Os 4,6 km eram mais uns 6 ou 7. Uma humidade e um calor que tornavam as subidas do caminho muito  más. Mas a malta é dura, não panica e aqui parados é que não resolvemos nada.
Caminhámos até ao Lussussu. A última meia hora foi dura, confesso.
Quando lá chegámos, vimos um polícia num daqueles "restaurantes" de colmo na beira da estrada.
- Bom dia Sr. Agente. Sabe onde há um telefone como rede?
- Tá a ver ali as mangueira? Ali tem. Leva este cartão.
- Obrigada Sr. Agente. Quanto lhe devo do cartão?
- São só 200 AKZ mas num tem maka. Não é preciso pagar.
(Agora, quem me conhece, que me imagine com aquela cara de espanto profundo.... aquele espanto de quem já viu muito na vida e achava que já não se conseguia surpreender....)
Chegámos ao cafe.
- Mãe, podemos ligar?
- Ya, claro. Usa só este telefone que é melhor.
Telefone satélite em funcionamento. A estratégica estava delineada: tínhamos de ligar para o chefe dos mecânicos. Como não sabíamos quanto tempo durava o cartão, tínhamos de ser sucintos.
-Tou Costa? É a MauFeitio. Tens de organizar uma operação de resgaste. O veio de transmissão partiu.
- F*****. Estão bem?
- Está tudo bem. Estamos depois do Dondo, a uns 250 km de Viana. Liga para Menongue a dizer que vamos faltar aos próximos check-point. Eles que nos reservem um quarto no Huambo.
- Ok, 15 minutos. Já te ligo.
30 segundos depois Menongue ligou.
- Como estão. Tudo em cima. Faz a reserva do hotel.
- Ok, já vos ligo.
O mecânico ligou passados 10 minutos.
- Vão sair daqui 2 mecânicos ao teu encontro. Eles levam outra carrinha para tu seguires viagem. Eles vão tirar o veio e voltam para trás com as 4 ligadas e a tracção da frente a funcionar. Mas espera mais 5 minutos. Ligo quando sairem porta fora.
Menongue de novo.
- 2 quartos de hotel reservados.
- Ok, ligamos quando tivermos rede.
Pronto, operação "Salvar a MauFeitio" em curso. Agora era esperar. Já agora, que tal almoçar ali no tasco de colmo? Adrenalina acalmada com 2 Eka geladas e um almoço magnífico de espetadas de moelas, salsichas de churrasco e funge de milho com molho de um estufado óptimo de um bicho estranho. Há muito tempo que um almoço não me sabia tão bem!!! E a cara de felicidade da dona do tasco:
- Não é normal ver brancos aqui que gostam de funge.
- Este funge está óptimo!
E juro que não estava a mentir. Estava mesmo bom.
Nesta altura já ríamos à gargalhada!! As Ekas continuaram a vir.
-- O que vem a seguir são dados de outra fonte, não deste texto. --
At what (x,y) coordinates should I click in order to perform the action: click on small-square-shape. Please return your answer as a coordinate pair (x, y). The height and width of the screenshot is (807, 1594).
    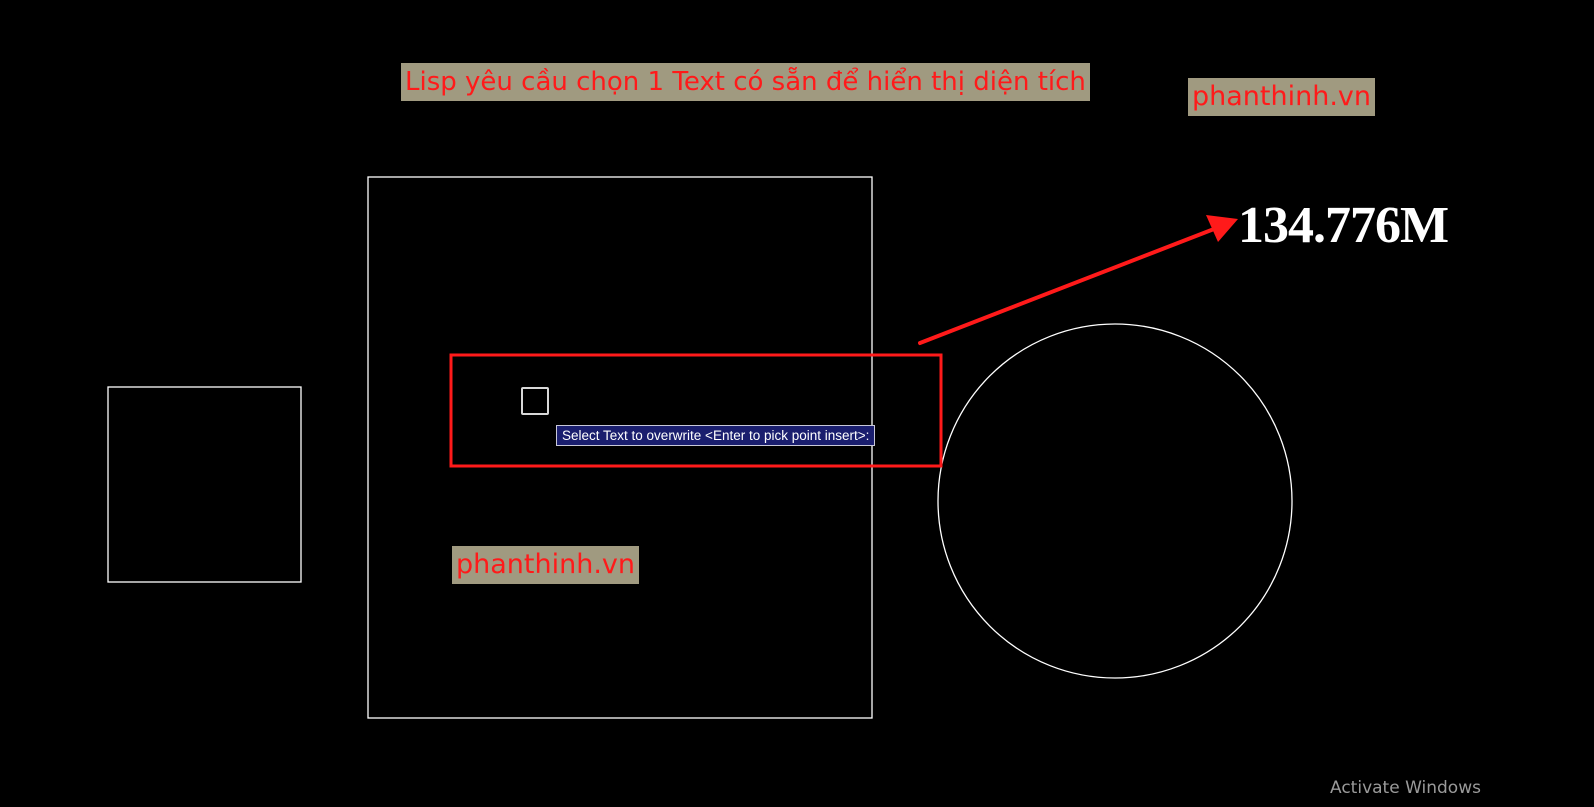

Regressámos para a carrinha (desta vez à boleia numa caixa aberta, sentados em cima dos sacos de carvão, com as batatas, as cebolas, tomates e abóboras por companhia). A tarde foi passada na aldeia, sentados numas cadeiras à sombra de uma árvore na companhia de uma família que veio à aldeia para o óbito da mãe. Falámos, brincámos com os putos.
Por volta das seis da tarde chegaram os mecânicos. O ar de felicidade quando nos viram dizia tudo! "Estão inteiros!!!. Meia hora de trabalho mais tarde, o veio estava retirado e a carrinha pronta a andar. Fomos beber mais umas Eka para celebrar. Eles voltaram para Luanda. Nós seguimos para o Huambo.
Sãos e salvos!!

Comentários

MJ disse…
Tudo está bem quando acaba bem!
Que aventura mulher :)
SofiAlgarvia disse…
OjMaufeitio!
Tu tem sorte, branca!
:)
Tobias disse…
:) é bom quando somos surpreendidos pela positiva. Guarda como um tesouro!
Beijos
M disse…
tudo está bem qdo acaba bem:) essas Ekas devem ter sabido pela vida!
tasjaber disse…
Quer dizer, a carrinha tinha tracção às quatro mas sempre foi mais divertido seguir a pé ;)
Sandra Coelho disse…
tasjaber, o carro não andava! não achas que é pedir muito dos meus não existenets conhecimentos de mecãnica saber que aquilo andava se ligasse as 4? seja como for, estava um ferro a arrastar, não ia tirar o carro dali :)
tasjaber disse…
Para a próxima, andas com um arame,um alicate, atilhos rápidos (aqueles de prástico) no carro e um canivete suiço na bolsa. Consegues resolver 50% dos problemas que possam surgir. Se tiveres por companhia o Macgiver, só precisas de pastilha elástica e uma mini-saia e um cinto, hehehe.
No teu caso, apenas precisavas de segurar o veio com um arame para não ir a arrastar e lá seguias devagarinho ao sabor do ar-condicionado.
Isso que te aconteceu, já me aconteceu a mim no meu velho Land Rover, e olha que não segui a pé.
Seja como for, ainda bem que não te aconteceu nada de mal!